==== RECORDS FOR THE TASK

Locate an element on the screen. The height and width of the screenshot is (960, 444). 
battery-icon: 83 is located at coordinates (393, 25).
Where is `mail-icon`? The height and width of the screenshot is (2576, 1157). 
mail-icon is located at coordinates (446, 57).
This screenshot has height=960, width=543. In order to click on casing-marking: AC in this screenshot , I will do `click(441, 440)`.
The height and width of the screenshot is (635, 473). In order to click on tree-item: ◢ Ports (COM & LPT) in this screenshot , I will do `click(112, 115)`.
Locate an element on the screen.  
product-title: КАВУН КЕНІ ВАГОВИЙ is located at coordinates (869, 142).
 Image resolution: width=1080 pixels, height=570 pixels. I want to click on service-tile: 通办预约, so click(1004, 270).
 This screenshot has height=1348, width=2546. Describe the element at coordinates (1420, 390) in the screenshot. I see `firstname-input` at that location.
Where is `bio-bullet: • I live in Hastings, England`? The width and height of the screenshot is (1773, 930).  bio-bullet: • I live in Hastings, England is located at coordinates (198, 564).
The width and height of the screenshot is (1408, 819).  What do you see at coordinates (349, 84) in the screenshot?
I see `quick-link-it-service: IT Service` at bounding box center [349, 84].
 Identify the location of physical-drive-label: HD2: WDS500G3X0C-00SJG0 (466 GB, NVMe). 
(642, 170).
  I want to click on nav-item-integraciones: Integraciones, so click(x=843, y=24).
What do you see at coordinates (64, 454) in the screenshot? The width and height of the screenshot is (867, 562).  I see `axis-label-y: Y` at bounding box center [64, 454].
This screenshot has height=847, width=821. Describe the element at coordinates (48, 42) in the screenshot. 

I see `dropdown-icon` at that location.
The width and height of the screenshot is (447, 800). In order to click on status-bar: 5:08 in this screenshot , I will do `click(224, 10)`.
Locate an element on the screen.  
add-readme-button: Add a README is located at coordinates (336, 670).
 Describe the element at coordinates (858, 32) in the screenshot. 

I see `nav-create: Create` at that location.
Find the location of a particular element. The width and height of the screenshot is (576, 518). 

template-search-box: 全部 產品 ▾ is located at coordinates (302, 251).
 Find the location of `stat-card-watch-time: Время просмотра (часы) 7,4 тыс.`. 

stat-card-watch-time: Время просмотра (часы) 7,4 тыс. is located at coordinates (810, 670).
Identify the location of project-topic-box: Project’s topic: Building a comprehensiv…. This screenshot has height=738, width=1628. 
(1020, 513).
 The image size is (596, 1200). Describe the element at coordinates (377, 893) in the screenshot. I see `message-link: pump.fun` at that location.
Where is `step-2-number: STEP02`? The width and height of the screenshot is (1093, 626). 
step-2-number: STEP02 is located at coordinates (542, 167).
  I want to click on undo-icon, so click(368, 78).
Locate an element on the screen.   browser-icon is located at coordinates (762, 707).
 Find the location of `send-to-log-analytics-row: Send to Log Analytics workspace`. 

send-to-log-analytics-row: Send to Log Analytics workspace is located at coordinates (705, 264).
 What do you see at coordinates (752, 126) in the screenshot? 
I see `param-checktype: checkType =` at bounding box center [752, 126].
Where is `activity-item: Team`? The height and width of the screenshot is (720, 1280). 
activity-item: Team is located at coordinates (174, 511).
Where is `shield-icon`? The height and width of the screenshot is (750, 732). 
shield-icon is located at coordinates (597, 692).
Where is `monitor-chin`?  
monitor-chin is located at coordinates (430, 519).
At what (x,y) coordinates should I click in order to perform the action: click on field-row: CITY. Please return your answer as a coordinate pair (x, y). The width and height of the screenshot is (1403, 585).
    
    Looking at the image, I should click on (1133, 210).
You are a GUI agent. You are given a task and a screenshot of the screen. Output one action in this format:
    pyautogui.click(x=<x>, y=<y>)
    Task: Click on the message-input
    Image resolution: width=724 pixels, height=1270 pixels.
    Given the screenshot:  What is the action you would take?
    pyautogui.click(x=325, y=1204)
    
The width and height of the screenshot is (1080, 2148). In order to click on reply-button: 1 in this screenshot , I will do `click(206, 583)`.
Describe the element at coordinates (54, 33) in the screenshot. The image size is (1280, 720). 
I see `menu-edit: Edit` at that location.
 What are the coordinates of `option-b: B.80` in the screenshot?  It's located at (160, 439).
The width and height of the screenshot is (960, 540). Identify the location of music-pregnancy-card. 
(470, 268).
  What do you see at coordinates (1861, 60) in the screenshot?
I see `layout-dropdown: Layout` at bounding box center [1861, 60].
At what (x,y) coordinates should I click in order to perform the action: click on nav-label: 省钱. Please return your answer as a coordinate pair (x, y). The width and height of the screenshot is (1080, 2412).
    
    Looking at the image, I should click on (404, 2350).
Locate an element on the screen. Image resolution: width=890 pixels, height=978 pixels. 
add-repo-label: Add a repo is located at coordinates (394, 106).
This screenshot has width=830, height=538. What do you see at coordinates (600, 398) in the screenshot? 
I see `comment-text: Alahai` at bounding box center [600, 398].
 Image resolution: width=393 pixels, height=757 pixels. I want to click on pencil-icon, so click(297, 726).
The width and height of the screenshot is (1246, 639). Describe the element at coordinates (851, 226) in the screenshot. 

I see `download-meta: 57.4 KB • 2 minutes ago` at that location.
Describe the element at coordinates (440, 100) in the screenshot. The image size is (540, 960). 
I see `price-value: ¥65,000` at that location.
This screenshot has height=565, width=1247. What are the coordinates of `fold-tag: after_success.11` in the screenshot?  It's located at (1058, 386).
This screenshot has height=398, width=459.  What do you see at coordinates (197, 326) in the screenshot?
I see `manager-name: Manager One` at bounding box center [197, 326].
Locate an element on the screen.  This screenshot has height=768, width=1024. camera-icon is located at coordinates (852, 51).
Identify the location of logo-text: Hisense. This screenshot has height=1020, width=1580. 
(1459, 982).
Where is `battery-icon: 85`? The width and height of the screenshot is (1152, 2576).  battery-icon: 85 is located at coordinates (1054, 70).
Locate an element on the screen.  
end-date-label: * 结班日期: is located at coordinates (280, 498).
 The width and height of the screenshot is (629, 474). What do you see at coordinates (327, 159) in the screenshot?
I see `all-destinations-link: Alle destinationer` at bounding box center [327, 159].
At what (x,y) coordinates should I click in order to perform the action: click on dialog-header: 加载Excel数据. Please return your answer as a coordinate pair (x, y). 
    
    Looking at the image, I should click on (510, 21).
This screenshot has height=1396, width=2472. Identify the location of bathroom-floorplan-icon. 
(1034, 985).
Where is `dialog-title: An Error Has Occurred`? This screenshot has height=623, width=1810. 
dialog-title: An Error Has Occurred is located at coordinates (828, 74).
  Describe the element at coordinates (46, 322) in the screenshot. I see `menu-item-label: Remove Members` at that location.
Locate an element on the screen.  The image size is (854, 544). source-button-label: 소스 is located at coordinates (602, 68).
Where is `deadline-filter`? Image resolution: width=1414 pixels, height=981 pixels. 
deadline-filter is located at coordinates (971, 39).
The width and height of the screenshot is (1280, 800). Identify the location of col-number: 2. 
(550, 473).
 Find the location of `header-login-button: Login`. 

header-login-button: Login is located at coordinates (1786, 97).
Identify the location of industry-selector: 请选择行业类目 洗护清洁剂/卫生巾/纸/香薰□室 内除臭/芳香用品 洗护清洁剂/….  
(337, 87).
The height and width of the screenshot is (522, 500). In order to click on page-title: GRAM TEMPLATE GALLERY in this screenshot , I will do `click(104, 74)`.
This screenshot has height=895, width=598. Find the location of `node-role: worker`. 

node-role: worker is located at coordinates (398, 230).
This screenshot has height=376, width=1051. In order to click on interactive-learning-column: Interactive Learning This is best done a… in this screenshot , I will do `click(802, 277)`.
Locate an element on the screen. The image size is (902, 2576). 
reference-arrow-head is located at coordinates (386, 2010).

========

Change "an element" to "a UI element" throughout the items above and reproduce them with nothing else altered.

EXERCISE RESULT =
Locate a UI element on the screen. The height and width of the screenshot is (960, 444). 
battery-icon: 83 is located at coordinates (393, 25).
Where is `mail-icon`? The height and width of the screenshot is (2576, 1157). 
mail-icon is located at coordinates (446, 57).
This screenshot has height=960, width=543. In order to click on casing-marking: AC in this screenshot , I will do `click(441, 440)`.
The height and width of the screenshot is (635, 473). In order to click on tree-item: ◢ Ports (COM & LPT) in this screenshot , I will do `click(112, 115)`.
Locate a UI element on the screen.  
product-title: КАВУН КЕНІ ВАГОВИЙ is located at coordinates (869, 142).
 Image resolution: width=1080 pixels, height=570 pixels. I want to click on service-tile: 通办预约, so click(1004, 270).
 This screenshot has height=1348, width=2546. Describe the element at coordinates (1420, 390) in the screenshot. I see `firstname-input` at that location.
Where is `bio-bullet: • I live in Hastings, England`? The width and height of the screenshot is (1773, 930).  bio-bullet: • I live in Hastings, England is located at coordinates (198, 564).
The width and height of the screenshot is (1408, 819).  What do you see at coordinates (349, 84) in the screenshot?
I see `quick-link-it-service: IT Service` at bounding box center [349, 84].
 Identify the location of physical-drive-label: HD2: WDS500G3X0C-00SJG0 (466 GB, NVMe). 
(642, 170).
  I want to click on nav-item-integraciones: Integraciones, so click(x=843, y=24).
What do you see at coordinates (64, 454) in the screenshot? The width and height of the screenshot is (867, 562).  I see `axis-label-y: Y` at bounding box center [64, 454].
This screenshot has height=847, width=821. Describe the element at coordinates (48, 42) in the screenshot. 

I see `dropdown-icon` at that location.
The width and height of the screenshot is (447, 800). In order to click on status-bar: 5:08 in this screenshot , I will do `click(224, 10)`.
Locate a UI element on the screen.  
add-readme-button: Add a README is located at coordinates (336, 670).
 Describe the element at coordinates (858, 32) in the screenshot. 

I see `nav-create: Create` at that location.
Find the location of a particular element. The width and height of the screenshot is (576, 518). 

template-search-box: 全部 產品 ▾ is located at coordinates (302, 251).
 Find the location of `stat-card-watch-time: Время просмотра (часы) 7,4 тыс.`. 

stat-card-watch-time: Время просмотра (часы) 7,4 тыс. is located at coordinates (810, 670).
Identify the location of project-topic-box: Project’s topic: Building a comprehensiv…. This screenshot has height=738, width=1628. 
(1020, 513).
 The image size is (596, 1200). Describe the element at coordinates (377, 893) in the screenshot. I see `message-link: pump.fun` at that location.
Where is `step-2-number: STEP02`? The width and height of the screenshot is (1093, 626). 
step-2-number: STEP02 is located at coordinates (542, 167).
  I want to click on undo-icon, so click(368, 78).
Locate a UI element on the screen.   browser-icon is located at coordinates (762, 707).
 Find the location of `send-to-log-analytics-row: Send to Log Analytics workspace`. 

send-to-log-analytics-row: Send to Log Analytics workspace is located at coordinates (705, 264).
 What do you see at coordinates (752, 126) in the screenshot? 
I see `param-checktype: checkType =` at bounding box center [752, 126].
Where is `activity-item: Team`? The height and width of the screenshot is (720, 1280). 
activity-item: Team is located at coordinates (174, 511).
Where is `shield-icon`? The height and width of the screenshot is (750, 732). 
shield-icon is located at coordinates (597, 692).
Where is `monitor-chin`?  
monitor-chin is located at coordinates (430, 519).
At what (x,y) coordinates should I click in order to perform the action: click on field-row: CITY. Please return your answer as a coordinate pair (x, y). The width and height of the screenshot is (1403, 585).
    
    Looking at the image, I should click on (1133, 210).
You are a GUI agent. You are given a task and a screenshot of the screen. Output one action in this format:
    pyautogui.click(x=<x>, y=<y>)
    Task: Click on the message-input
    Image resolution: width=724 pixels, height=1270 pixels.
    Given the screenshot:  What is the action you would take?
    pyautogui.click(x=325, y=1204)
    
The width and height of the screenshot is (1080, 2148). In order to click on reply-button: 1 in this screenshot , I will do `click(206, 583)`.
Describe the element at coordinates (54, 33) in the screenshot. The image size is (1280, 720). 
I see `menu-edit: Edit` at that location.
 What are the coordinates of `option-b: B.80` in the screenshot?  It's located at (160, 439).
The width and height of the screenshot is (960, 540). Identify the location of music-pregnancy-card. 
(470, 268).
  What do you see at coordinates (1861, 60) in the screenshot?
I see `layout-dropdown: Layout` at bounding box center [1861, 60].
At what (x,y) coordinates should I click in order to perform the action: click on nav-label: 省钱. Please return your answer as a coordinate pair (x, y). The width and height of the screenshot is (1080, 2412).
    
    Looking at the image, I should click on (404, 2350).
Locate a UI element on the screen. Image resolution: width=890 pixels, height=978 pixels. 
add-repo-label: Add a repo is located at coordinates (394, 106).
This screenshot has width=830, height=538. What do you see at coordinates (600, 398) in the screenshot? 
I see `comment-text: Alahai` at bounding box center [600, 398].
 Image resolution: width=393 pixels, height=757 pixels. I want to click on pencil-icon, so click(297, 726).
The width and height of the screenshot is (1246, 639). Describe the element at coordinates (851, 226) in the screenshot. 

I see `download-meta: 57.4 KB • 2 minutes ago` at that location.
Describe the element at coordinates (440, 100) in the screenshot. The image size is (540, 960). 
I see `price-value: ¥65,000` at that location.
This screenshot has height=565, width=1247. What are the coordinates of `fold-tag: after_success.11` in the screenshot?  It's located at (1058, 386).
This screenshot has height=398, width=459.  What do you see at coordinates (197, 326) in the screenshot?
I see `manager-name: Manager One` at bounding box center [197, 326].
Locate a UI element on the screen.  This screenshot has height=768, width=1024. camera-icon is located at coordinates (852, 51).
Identify the location of logo-text: Hisense. This screenshot has height=1020, width=1580. 
(1459, 982).
Where is `battery-icon: 85`? The width and height of the screenshot is (1152, 2576).  battery-icon: 85 is located at coordinates (1054, 70).
Locate a UI element on the screen.  
end-date-label: * 结班日期: is located at coordinates (280, 498).
 The width and height of the screenshot is (629, 474). What do you see at coordinates (327, 159) in the screenshot?
I see `all-destinations-link: Alle destinationer` at bounding box center [327, 159].
At what (x,y) coordinates should I click in order to perform the action: click on dialog-header: 加载Excel数据. Please return your answer as a coordinate pair (x, y). 
    
    Looking at the image, I should click on (510, 21).
This screenshot has height=1396, width=2472. Identify the location of bathroom-floorplan-icon. 
(1034, 985).
Where is `dialog-title: An Error Has Occurred`? This screenshot has height=623, width=1810. 
dialog-title: An Error Has Occurred is located at coordinates (828, 74).
  Describe the element at coordinates (46, 322) in the screenshot. I see `menu-item-label: Remove Members` at that location.
Locate a UI element on the screen.  The image size is (854, 544). source-button-label: 소스 is located at coordinates (602, 68).
Where is `deadline-filter`? Image resolution: width=1414 pixels, height=981 pixels. 
deadline-filter is located at coordinates (971, 39).
The width and height of the screenshot is (1280, 800). Identify the location of col-number: 2. 
(550, 473).
 Find the location of `header-login-button: Login`. 

header-login-button: Login is located at coordinates (1786, 97).
Identify the location of industry-selector: 请选择行业类目 洗护清洁剂/卫生巾/纸/香薰□室 内除臭/芳香用品 洗护清洁剂/….  
(337, 87).
The height and width of the screenshot is (522, 500). In order to click on page-title: GRAM TEMPLATE GALLERY in this screenshot , I will do `click(104, 74)`.
This screenshot has height=895, width=598. Find the location of `node-role: worker`. 

node-role: worker is located at coordinates (398, 230).
This screenshot has height=376, width=1051. In order to click on interactive-learning-column: Interactive Learning This is best done a… in this screenshot , I will do `click(802, 277)`.
Locate a UI element on the screen. The image size is (902, 2576). 
reference-arrow-head is located at coordinates (386, 2010).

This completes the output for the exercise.